• _To do_:
Return the complete review of the year's religious news below, word for word.

• _Extracted text_:
****
LAST year started so strongly for religious news that everything after 6 January was bound to be an anticlimax. The image of the year was a photo of the QAnon shaman, Jake Angeli, standing in his fox-skin cape with horns and clutching a spear, inside the US Capitol with a crowd of rioters, some of whom were trying to find and murder the Vice-President on behalf of the defeated presidential candidate (Comment, 15 January).
It dramatised as nothing else could the rise of QAnon, a religious movement dedicated to overthrowing the institutions of American democracy.
QAnon wasn’t the only one of those movements, nor even the most organised. Compared to the right wing of the Roman Catholic Church in the US, it had far less money and far fewer leaders, even if their aims and myths overlapped considerably. But this incoherence was what made QAnon such a novel threat. It is the most inclusive Church that anyone could imagine: you can believe any number of impossible things before breakfast, or none at all if you’d prefer.
The only requirement is to agree on the enemy, which is authority, whether scientific or political, and to expect a great redemptive change. It is a genuinely apocalyptic movement, and it will persist for as long as large numbers of Americans find their lives almost unendurable.
IN DOMESTIC terms, the story of the year was undoubtedly the great revolt symbolised by the “Save the Parish” movement. This was the year in which very large numbers of ordinary churchgoers began to take seriously the idea that the whole show might run out of road.
Professionals have been worrying about it for decades now: the first time I noticed the present Archbishop of Canterbury was when, as Bishop of Durham, he sent round a remarkably lucid and convincing picture of impending doom, along with some clear, if less convincing, proposals for what should be done about it.
Looking back through the headlines that I clipped on this, I find “Church’s bill for bishops is £120,000 each (before pay)” (The Times, 9 July); “Churches ‘will need £1bn for repairs in next five years’” (Daily Mail, 25 September); and then of course “Church to be renamed ‘St Mike’s’ in ‘trendy’ rebrand to entice young people” (The Sun, 7 October).
****
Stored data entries
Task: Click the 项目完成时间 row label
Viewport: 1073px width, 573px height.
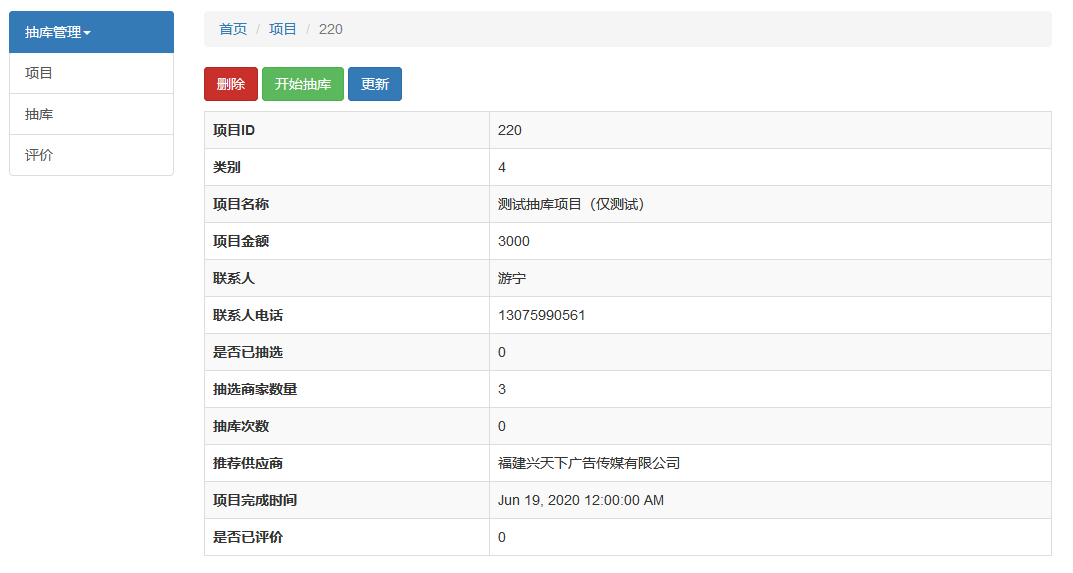Action: pyautogui.click(x=255, y=500)
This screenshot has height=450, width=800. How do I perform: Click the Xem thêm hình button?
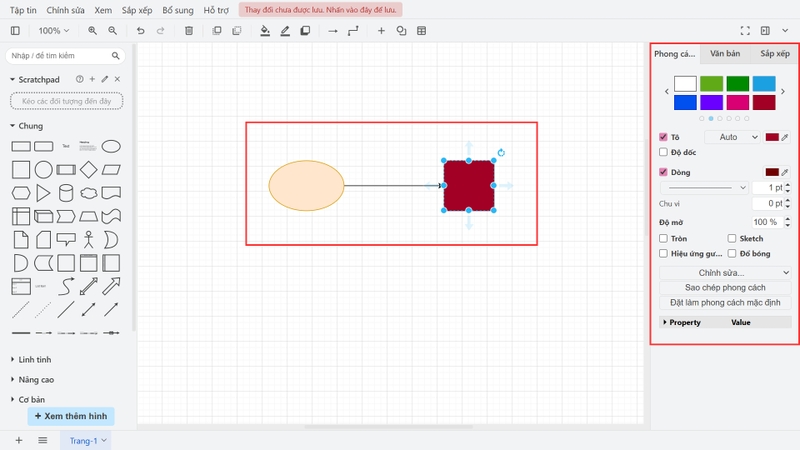pyautogui.click(x=71, y=416)
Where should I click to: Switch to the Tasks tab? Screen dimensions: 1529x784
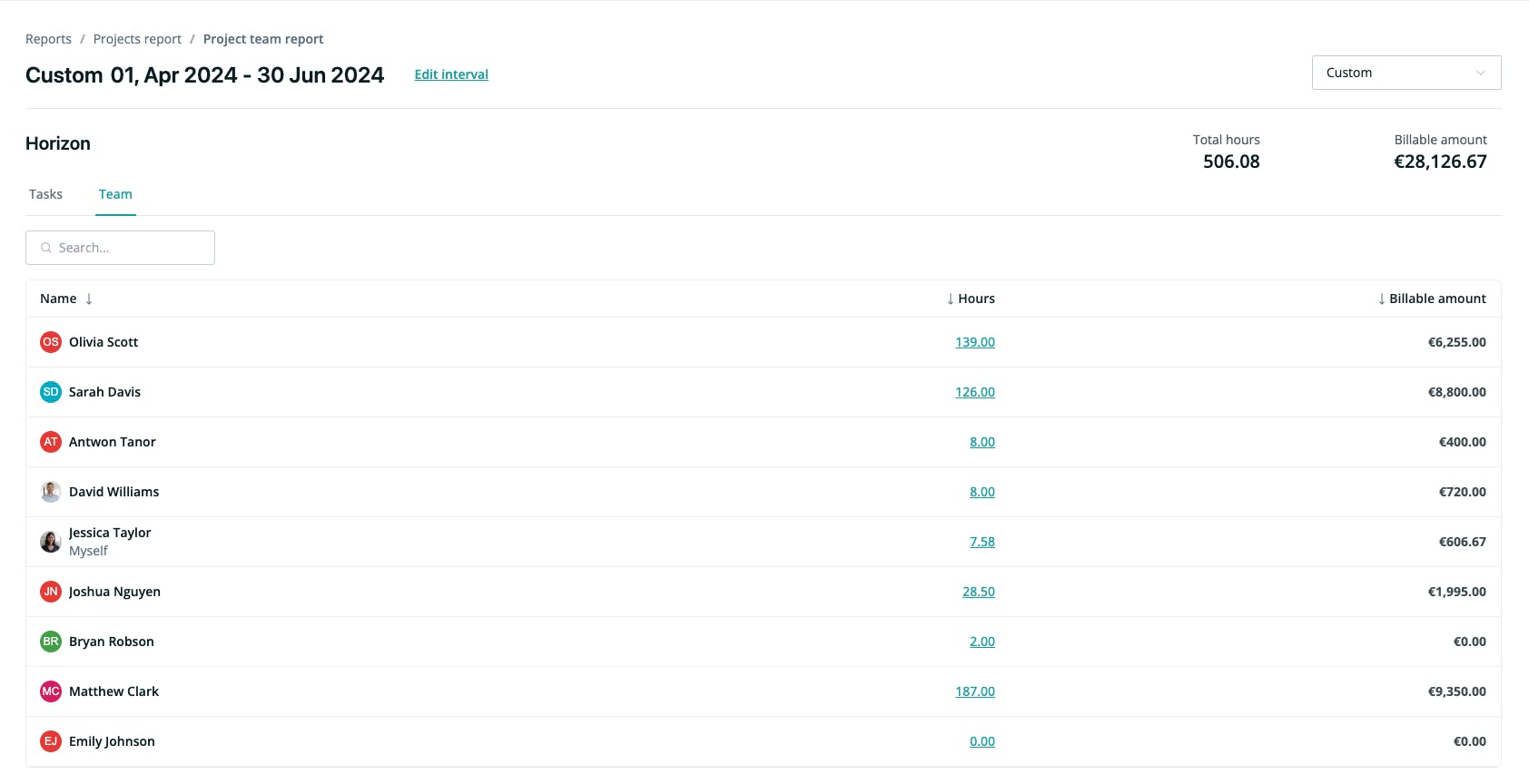[45, 194]
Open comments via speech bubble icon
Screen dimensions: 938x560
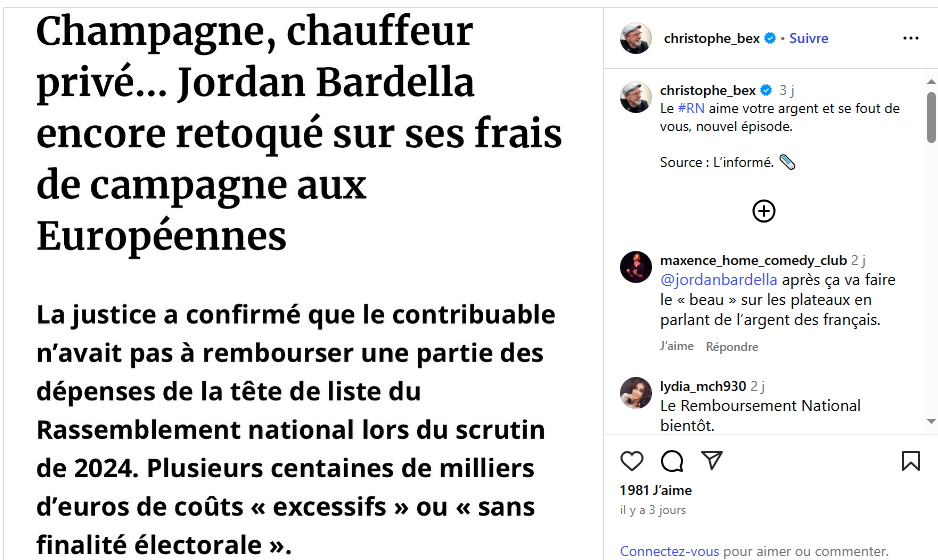672,461
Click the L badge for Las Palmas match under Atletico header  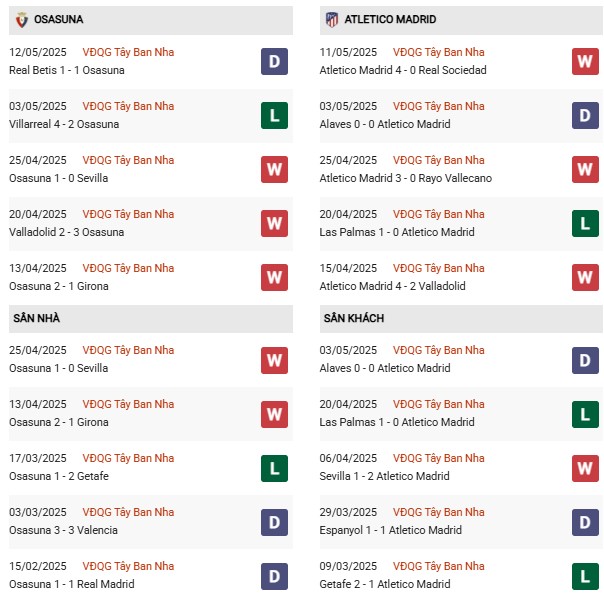[585, 223]
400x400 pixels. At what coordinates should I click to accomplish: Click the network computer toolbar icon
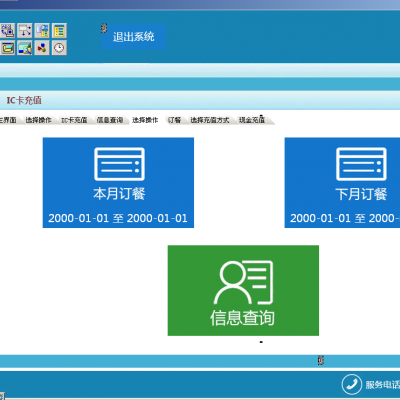(8, 31)
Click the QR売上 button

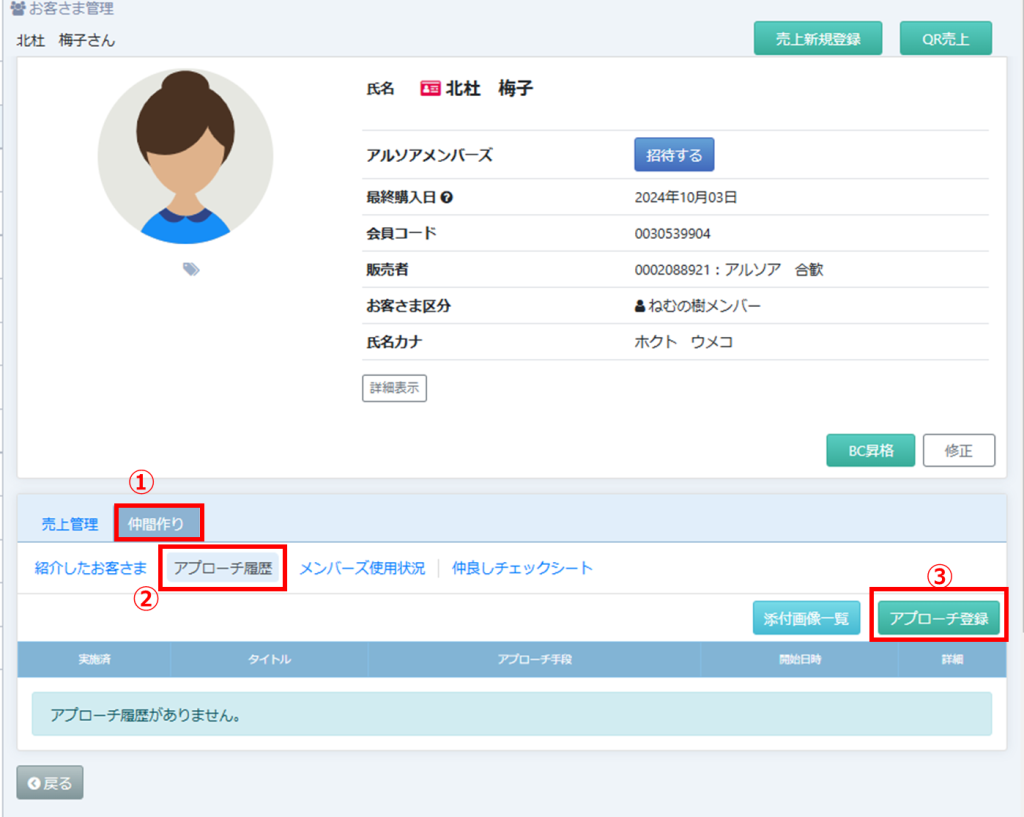pyautogui.click(x=945, y=40)
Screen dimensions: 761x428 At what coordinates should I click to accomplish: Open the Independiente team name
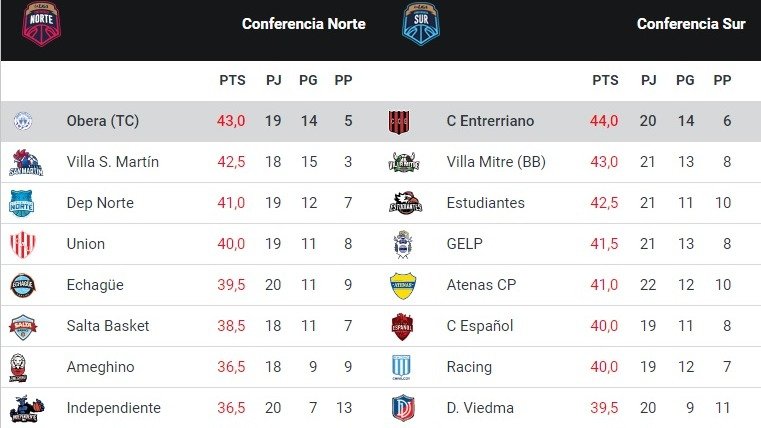(114, 408)
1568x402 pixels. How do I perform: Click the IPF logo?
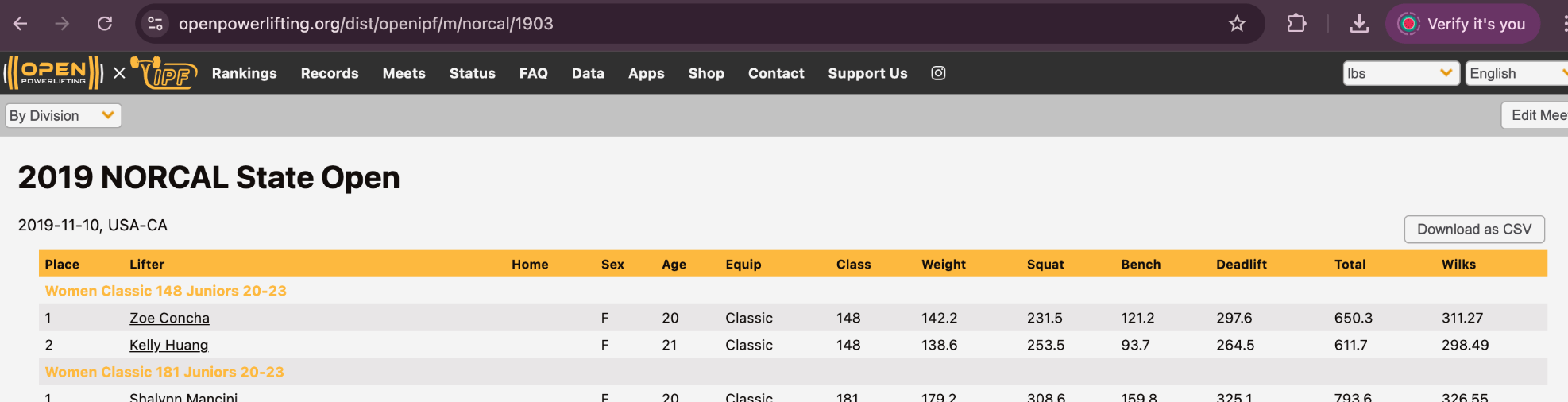pyautogui.click(x=164, y=73)
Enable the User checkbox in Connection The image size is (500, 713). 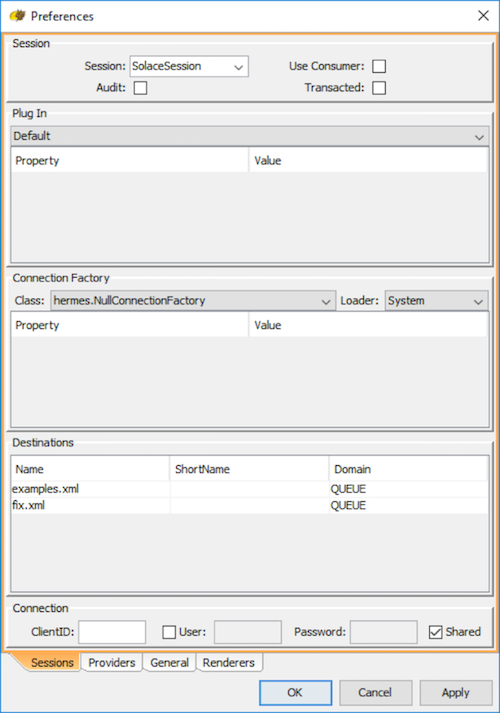click(x=169, y=632)
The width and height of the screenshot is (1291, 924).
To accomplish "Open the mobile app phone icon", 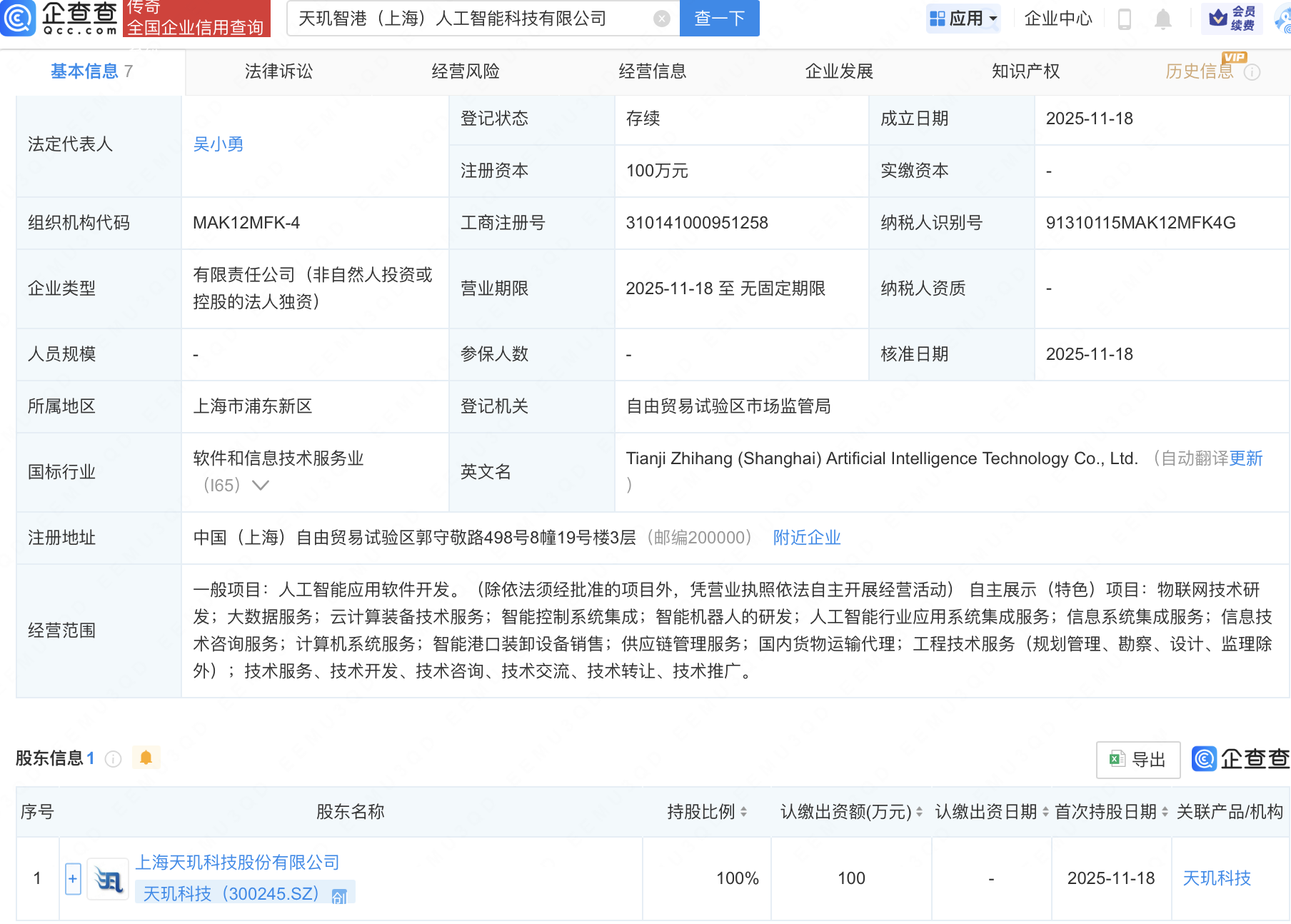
****
• _Exercise answer_:
LAST year started so strongly for religious news that everything after 6 January was bound to be an anticlimax. The image of the year was a photo of the QAnon shaman, Jake Angeli, standing in his fox-skin cape with horns and clutching a spear, inside the US Capitol with a crowd of rioters, some of whom were trying to find and murder the Vice-President on behalf of the defeated presidential candidate (Comment, 15 January).
It dramatised as nothing else could the rise of QAnon, a religious movement dedicated to overthrowing the institutions of American democracy.
QAnon wasn’t the only one of those movements, nor even the most organised. Compared to the right wing of the Roman Catholic Church in the US, it had far less money and far fewer leaders, even if their aims and myths overlapped considerably. But this incoherence was what made QAnon such a novel threat. It is the most inclusive Church that anyone could imagine: you can believe any number of impossible things before breakfast, or none at all if you’d prefer.
The only requirement is to agree on the enemy, which is authority, whether scientific or political, and to expect a great redemptive change. It is a genuinely apocalyptic movement, and it will persist for as long as large numbers of Americans find their lives almost unendurable.
IN DOMESTIC terms, the story of the year was undoubtedly the great revolt symbolised by the “Save the Parish” movement. This was the year in which very large numbers of ordinary churchgoers began to take seriously the idea that the whole show might run out of road.
Professionals have been worrying about it for decades now: the first time I noticed the present Archbishop of Canterbury was when, as Bishop of Durham, he sent round a remarkably lucid and convincing picture of impending doom, along with some clear, if less convincing, proposals for what should be done about it.
Looking back through the headlines that I clipped on this, I find “Church’s bill for bishops is £120,000 each (before pay)” (The Times, 9 July); “Churches ‘will need £1bn for repairs in next five years’” (Daily Mail, 25 September); and then of course “Church to be renamed ‘St Mike’s’ in ‘trendy’ rebrand to entice young people” (The Sun, 7 October).